Which leads us to the Establishment Survey data:
The private sector added a paltry 50,000 jobs, with the headline jobs number (+39,000) reflecting the continued reduction in the government sector (-11,000). One cannot help but note that October’s 160,000 added jobs was helped along by 61,000 jobs that were manufactured in the birth/death model, whereas in November the model spewed forth 8,000 drag. Given that this year, since February, the B/D model has conjured up an average of 91,000 jobs per month, we can expect, as usual, that the annually negative January B/D adjustment will again be substantially negative (it was minus 427,000 in January 2010) and will bring the jobs picture presented in the Establishment Survey closer to that of the Household Survey.
Last month we wrote:
“Structurally, it is also useful to note that the increase in the number of unemployed, and number of people exiting the workforce, came nearly entirely from the statistical cadre over 25 with a college degree of higher – (labour force dropping by 332,000, unemployed rising by 97,000).
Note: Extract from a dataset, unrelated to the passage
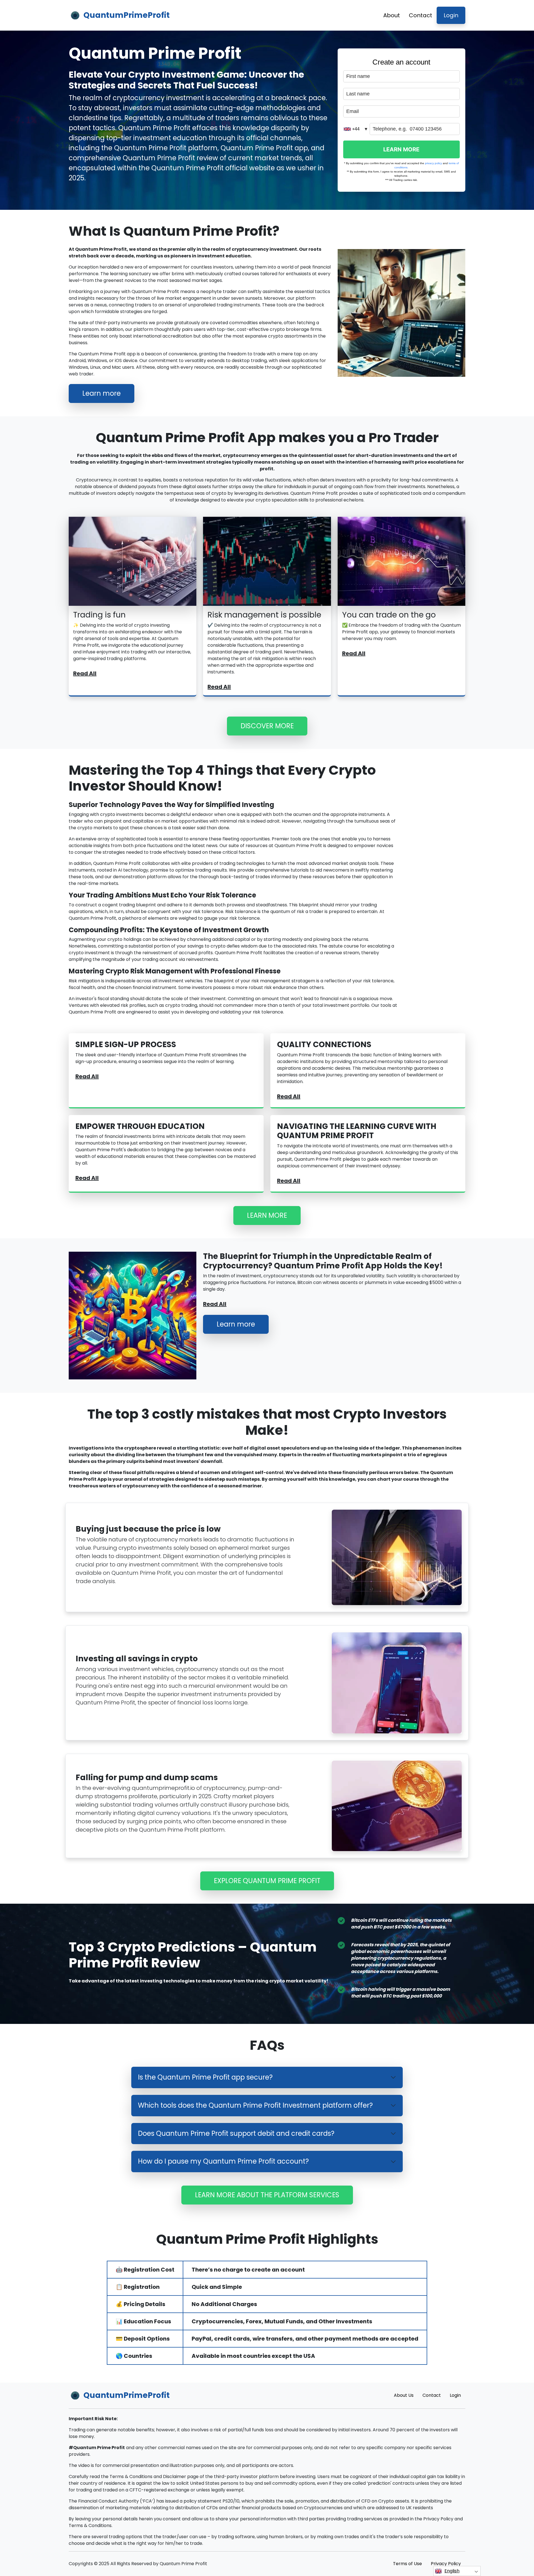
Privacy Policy (446, 2563)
Higher paying jobs continue to shrink, lower paying service sector employers hiring cheap labour. Sticky wages starting to get unstuck as unemployed become more hopeless? This would be a deflationary signal. Keep an eye on that hourly wage number going forward.”
So what conclusions do we draw from the November numbers, with respect to the above?
- Again, the number of presumably higher wage earners (both the subsets (a) 25 and older, and (b) with a college degree or higher) continues to decline, while any job creation at all came in the 16 to 24 year old demographic; and
- Both hours worked and hourly wages were flat as a board. Wages, being sticky, are slow to decline – but whether or not you expect to see wage deflation, as we do, this is certainly nothing you would expect in a cyclical recovery.